• **STATED GOAL**
Format every line of the records below as a JSON list of strings, one string per line, omitting blank lines and leaving out the pictures.
-*-*-
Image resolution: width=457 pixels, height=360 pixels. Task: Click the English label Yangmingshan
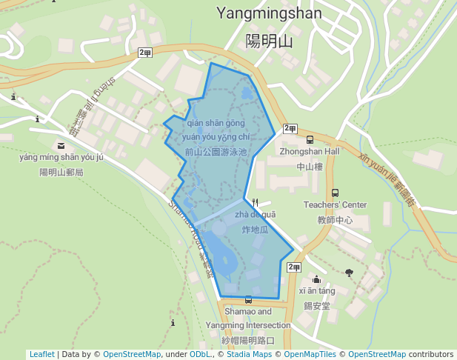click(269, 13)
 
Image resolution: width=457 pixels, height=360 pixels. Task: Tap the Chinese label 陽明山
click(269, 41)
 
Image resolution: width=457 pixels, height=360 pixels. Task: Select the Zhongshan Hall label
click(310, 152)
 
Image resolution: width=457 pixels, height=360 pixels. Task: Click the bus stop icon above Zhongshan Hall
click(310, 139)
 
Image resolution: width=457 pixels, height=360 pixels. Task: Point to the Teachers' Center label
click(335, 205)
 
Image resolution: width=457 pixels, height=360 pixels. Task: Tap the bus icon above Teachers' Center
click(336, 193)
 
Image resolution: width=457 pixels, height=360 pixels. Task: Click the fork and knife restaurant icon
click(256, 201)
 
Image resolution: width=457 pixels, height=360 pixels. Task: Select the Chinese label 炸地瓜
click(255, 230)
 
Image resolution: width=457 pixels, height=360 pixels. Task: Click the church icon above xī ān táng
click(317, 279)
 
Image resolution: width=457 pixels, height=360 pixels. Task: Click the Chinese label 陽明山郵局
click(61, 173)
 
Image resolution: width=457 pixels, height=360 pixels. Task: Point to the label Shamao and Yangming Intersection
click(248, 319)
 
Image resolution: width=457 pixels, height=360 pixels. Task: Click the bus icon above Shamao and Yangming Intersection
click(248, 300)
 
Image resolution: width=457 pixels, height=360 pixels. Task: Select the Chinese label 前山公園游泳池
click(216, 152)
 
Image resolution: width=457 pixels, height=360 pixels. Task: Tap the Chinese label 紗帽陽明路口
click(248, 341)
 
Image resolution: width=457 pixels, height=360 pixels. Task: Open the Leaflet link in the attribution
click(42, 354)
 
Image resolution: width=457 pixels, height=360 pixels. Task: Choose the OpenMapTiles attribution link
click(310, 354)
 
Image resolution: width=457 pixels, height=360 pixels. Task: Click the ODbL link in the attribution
-*-*-
• **TASK SOLUTION**
[
  "Image resolution: width=457 pixels, height=360 pixels. Task: Click the English label Yangmingshan",
  "click(269, 13)",
  "Image resolution: width=457 pixels, height=360 pixels. Task: Tap the Chinese label 陽明山",
  "click(269, 41)",
  "Image resolution: width=457 pixels, height=360 pixels. Task: Select the Zhongshan Hall label",
  "click(310, 152)",
  "Image resolution: width=457 pixels, height=360 pixels. Task: Click the bus stop icon above Zhongshan Hall",
  "click(310, 139)",
  "Image resolution: width=457 pixels, height=360 pixels. Task: Point to the Teachers' Center label",
  "click(335, 205)",
  "Image resolution: width=457 pixels, height=360 pixels. Task: Tap the bus icon above Teachers' Center",
  "click(336, 193)",
  "Image resolution: width=457 pixels, height=360 pixels. Task: Click the fork and knife restaurant icon",
  "click(256, 201)",
  "Image resolution: width=457 pixels, height=360 pixels. Task: Select the Chinese label 炸地瓜",
  "click(255, 230)",
  "Image resolution: width=457 pixels, height=360 pixels. Task: Click the church icon above xī ān táng",
  "click(317, 279)",
  "Image resolution: width=457 pixels, height=360 pixels. Task: Click the Chinese label 陽明山郵局",
  "click(61, 173)",
  "Image resolution: width=457 pixels, height=360 pixels. Task: Point to the label Shamao and Yangming Intersection",
  "click(248, 319)",
  "Image resolution: width=457 pixels, height=360 pixels. Task: Click the bus icon above Shamao and Yangming Intersection",
  "click(248, 300)",
  "Image resolution: width=457 pixels, height=360 pixels. Task: Select the Chinese label 前山公園游泳池",
  "click(216, 152)",
  "Image resolution: width=457 pixels, height=360 pixels. Task: Tap the Chinese label 紗帽陽明路口",
  "click(248, 341)",
  "Image resolution: width=457 pixels, height=360 pixels. Task: Open the Leaflet link in the attribution",
  "click(42, 354)",
  "Image resolution: width=457 pixels, height=360 pixels. Task: Choose the OpenMapTiles attribution link",
  "click(310, 354)",
  "Image resolution: width=457 pixels, height=360 pixels. Task: Click the ODbL link in the attribution"
]